PASSAGE SHOWN start
For me, they differ by one line.. the URL I purged. I do notice the
dbfiles don't seem to differ in size.
But, the deleted URL won't show up in search results for me (after
the purge).
I'll investigate this further.. but my gut is that the record in the
db.docdb is not being purged, but is instead 'changing state' to
Reference_Obsolete.
As for trying to re-add it.... I can't get your htdig command to work
at all.... it errors for me that it can't find the default htdig.conf
file, even though I gave it the '-c' option. This indicates some error
happening somewhere....
I'll keep digging.
Thanks.
PASSAGE SHOWN end
STORED ROWS start
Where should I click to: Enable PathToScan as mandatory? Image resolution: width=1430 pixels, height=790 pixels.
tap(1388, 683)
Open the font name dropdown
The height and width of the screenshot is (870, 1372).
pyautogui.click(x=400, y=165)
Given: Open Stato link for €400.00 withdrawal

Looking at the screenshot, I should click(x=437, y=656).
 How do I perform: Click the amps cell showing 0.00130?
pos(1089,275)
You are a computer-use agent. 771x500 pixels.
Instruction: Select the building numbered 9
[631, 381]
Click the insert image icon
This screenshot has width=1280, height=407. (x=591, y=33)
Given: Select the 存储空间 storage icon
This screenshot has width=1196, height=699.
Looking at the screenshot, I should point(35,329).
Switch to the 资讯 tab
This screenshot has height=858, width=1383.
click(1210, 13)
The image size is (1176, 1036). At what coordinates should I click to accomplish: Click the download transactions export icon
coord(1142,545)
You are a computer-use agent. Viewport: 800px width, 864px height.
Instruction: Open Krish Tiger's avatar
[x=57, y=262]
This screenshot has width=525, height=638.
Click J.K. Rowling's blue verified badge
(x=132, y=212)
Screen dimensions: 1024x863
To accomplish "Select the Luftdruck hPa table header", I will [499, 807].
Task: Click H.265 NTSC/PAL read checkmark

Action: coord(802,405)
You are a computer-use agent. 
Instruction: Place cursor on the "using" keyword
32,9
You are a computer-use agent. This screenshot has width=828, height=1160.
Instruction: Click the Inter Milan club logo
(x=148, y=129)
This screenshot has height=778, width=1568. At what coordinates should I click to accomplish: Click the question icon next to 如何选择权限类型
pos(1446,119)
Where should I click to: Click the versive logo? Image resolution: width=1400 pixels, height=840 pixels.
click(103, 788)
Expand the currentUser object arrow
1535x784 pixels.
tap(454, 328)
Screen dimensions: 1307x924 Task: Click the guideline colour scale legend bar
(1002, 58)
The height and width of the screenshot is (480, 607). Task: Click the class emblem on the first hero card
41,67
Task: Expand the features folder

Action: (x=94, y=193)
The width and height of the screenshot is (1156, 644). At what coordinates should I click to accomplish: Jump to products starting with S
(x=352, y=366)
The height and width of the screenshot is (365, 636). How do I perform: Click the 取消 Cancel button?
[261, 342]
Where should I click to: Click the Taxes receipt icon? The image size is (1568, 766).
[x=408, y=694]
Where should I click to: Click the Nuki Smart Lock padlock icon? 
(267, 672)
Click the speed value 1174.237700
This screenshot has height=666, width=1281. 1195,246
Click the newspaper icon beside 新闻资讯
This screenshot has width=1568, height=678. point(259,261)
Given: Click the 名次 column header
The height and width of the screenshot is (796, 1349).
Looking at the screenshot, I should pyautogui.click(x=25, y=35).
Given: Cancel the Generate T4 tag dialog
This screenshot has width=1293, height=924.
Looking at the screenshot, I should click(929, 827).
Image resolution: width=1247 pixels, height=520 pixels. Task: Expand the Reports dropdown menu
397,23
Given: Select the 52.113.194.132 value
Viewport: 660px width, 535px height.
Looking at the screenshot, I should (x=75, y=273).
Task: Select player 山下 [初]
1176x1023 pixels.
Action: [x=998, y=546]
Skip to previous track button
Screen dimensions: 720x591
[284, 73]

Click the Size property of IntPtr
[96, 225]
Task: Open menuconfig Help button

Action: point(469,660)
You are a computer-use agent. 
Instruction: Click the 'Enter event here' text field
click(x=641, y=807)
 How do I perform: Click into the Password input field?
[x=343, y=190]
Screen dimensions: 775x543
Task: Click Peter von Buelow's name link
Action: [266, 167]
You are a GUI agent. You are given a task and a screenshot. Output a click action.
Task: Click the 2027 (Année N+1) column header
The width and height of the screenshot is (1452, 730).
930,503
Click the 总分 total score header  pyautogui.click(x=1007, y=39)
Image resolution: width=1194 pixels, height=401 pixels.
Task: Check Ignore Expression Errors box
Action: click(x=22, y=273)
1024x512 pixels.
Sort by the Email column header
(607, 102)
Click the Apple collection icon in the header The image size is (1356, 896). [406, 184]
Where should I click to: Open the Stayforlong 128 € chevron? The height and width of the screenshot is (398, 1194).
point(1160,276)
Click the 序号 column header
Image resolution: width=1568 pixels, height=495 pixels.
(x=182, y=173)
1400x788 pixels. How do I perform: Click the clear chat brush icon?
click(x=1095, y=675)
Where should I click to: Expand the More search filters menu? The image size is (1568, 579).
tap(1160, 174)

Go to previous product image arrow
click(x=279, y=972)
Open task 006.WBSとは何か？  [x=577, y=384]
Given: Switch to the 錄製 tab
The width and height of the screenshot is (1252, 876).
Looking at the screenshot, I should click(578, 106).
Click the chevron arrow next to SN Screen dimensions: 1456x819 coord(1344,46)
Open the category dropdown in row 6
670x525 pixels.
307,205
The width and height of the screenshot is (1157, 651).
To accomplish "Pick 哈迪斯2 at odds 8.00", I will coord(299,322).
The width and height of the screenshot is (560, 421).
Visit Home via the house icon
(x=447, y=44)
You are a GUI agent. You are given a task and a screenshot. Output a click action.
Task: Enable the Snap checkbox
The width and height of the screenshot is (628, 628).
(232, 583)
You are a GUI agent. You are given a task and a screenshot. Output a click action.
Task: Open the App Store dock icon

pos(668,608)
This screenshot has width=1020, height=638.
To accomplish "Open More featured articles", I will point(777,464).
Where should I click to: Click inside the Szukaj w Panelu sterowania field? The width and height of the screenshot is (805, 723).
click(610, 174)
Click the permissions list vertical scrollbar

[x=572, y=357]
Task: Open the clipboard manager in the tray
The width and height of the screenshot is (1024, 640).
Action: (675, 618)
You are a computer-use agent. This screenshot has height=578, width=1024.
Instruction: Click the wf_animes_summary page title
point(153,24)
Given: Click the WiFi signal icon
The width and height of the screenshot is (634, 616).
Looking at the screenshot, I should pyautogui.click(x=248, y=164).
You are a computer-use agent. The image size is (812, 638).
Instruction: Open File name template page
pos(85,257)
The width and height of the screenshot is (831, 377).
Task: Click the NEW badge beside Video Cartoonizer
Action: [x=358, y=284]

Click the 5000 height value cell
STORED ROWS end
PROBLEM REQUIREMENTS: In the forum post about purging a URL, what error does the writer get when running the htdig command?

WRITTEN ANSWER: It can't find the default htdig.conf file, even though the '-c' option was given.